How do you typically interact with an artwork?
It's never as straightforward as simply stopping and standing before a two-dimensional framed piece, of course.
There are those creations we stroll through, as with Jesús Rafael Soto's "Penetrable," the "spaghetti" sculpture that recently left the Los Angeles County Museum of Art.
There are those whimsical, all-encompassing works we enter, like with Yayoi Kusama's "Infinity Mirrored Room" at The Broad.
And, on occasion, we enjoy art from beneath the piece. Tony Smith's "Smoke" is an enormous artwork that people frequently stand below, and inside of and around, as they pass through the atrium of LACMA's Ahmanson Building.

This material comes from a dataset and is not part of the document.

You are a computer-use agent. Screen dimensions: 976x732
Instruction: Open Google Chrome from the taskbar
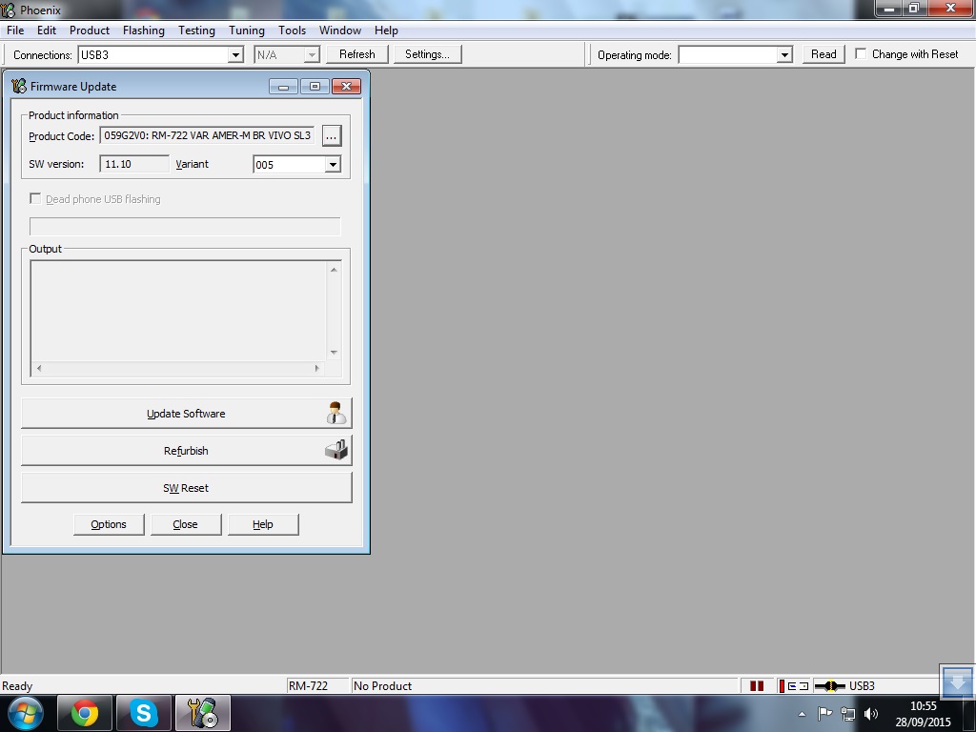pos(85,713)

It's the momumental, spider-like shape that's stood at the Miracle Mile museum for nearly a decade, and it has seen, in its time, thousands upon thousands of visitors pass among its over-sized "legs."
The museum is now paying tribute to the piece via an exhibit called "Tony Smith: Smoke." It's on view on Level 2 of the Ahmanson Building, meaning it is close to its massive namesake sculpture.
There are "...approximately 25 objects in all media..." on view, objects that "...trace the work's evolution, beginning with his early Frank Lloyd Wright-inspired buildings of the 1940s and early 1950s, cellular drawings and paintings from the 1950s, and related sculpture and sketches from the 1960s and early 1970s."
The "Smoke"-tributing display is on view through July 2, 2017.
This is, yes, in short, an artwork that's become so iconic that it now has its own exhibit. A bit meta, perhaps, but, quite often an art aficionado wishes to know more backstory to a piece, to see more drawings and inspirations, but must make do with the piece itself.
Now that walk-under, walk-through sculpture, a can't-miss-it piece that's become one of the best-known around our city, has just that: An exhibit of its own.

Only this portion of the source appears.